### Stated exercise
Please copy out the items below word for word, from their first line through the line that contains "tap(207, 60)", including that line.

### Excerpted records

......

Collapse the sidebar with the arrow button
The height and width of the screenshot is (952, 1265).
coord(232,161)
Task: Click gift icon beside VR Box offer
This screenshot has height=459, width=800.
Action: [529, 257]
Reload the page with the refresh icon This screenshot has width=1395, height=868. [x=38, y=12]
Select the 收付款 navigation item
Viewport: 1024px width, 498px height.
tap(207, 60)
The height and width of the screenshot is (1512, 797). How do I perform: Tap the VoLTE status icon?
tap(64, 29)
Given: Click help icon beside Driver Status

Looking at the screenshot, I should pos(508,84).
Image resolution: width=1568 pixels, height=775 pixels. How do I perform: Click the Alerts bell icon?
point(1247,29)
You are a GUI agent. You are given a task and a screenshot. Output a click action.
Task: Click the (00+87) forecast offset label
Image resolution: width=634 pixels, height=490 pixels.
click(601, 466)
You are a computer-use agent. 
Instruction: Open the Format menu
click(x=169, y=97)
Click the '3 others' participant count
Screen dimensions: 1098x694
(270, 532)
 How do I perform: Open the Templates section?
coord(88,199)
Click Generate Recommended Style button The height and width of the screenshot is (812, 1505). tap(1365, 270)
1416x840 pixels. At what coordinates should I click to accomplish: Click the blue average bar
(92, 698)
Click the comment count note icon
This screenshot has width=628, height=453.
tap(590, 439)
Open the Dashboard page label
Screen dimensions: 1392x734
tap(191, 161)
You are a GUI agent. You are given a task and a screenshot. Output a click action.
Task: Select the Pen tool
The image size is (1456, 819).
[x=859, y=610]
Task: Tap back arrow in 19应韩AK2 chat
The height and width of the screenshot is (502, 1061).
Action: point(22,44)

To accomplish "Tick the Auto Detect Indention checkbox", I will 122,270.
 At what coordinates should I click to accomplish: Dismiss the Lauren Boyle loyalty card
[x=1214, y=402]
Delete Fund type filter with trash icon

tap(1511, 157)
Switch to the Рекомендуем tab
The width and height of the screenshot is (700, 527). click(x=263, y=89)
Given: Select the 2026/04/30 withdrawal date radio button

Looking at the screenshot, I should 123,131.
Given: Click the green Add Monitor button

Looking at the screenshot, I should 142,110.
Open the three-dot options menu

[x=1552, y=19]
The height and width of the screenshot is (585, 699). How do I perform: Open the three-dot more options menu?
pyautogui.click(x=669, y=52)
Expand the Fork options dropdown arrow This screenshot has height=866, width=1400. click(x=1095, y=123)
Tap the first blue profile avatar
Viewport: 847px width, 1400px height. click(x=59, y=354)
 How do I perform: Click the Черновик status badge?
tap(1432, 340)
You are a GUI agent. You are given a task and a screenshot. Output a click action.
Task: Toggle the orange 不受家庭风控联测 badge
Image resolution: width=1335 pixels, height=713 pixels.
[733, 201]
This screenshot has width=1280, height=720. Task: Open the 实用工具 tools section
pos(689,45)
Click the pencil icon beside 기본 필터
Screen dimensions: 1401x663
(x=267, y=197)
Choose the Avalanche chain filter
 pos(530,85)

......

### Result for this task
Collapse the sidebar with the arrow button
The height and width of the screenshot is (952, 1265).
coord(232,161)
Task: Click gift icon beside VR Box offer
This screenshot has height=459, width=800.
Action: [529, 257]
Reload the page with the refresh icon This screenshot has width=1395, height=868. [x=38, y=12]
Select the 收付款 navigation item
Viewport: 1024px width, 498px height.
tap(207, 60)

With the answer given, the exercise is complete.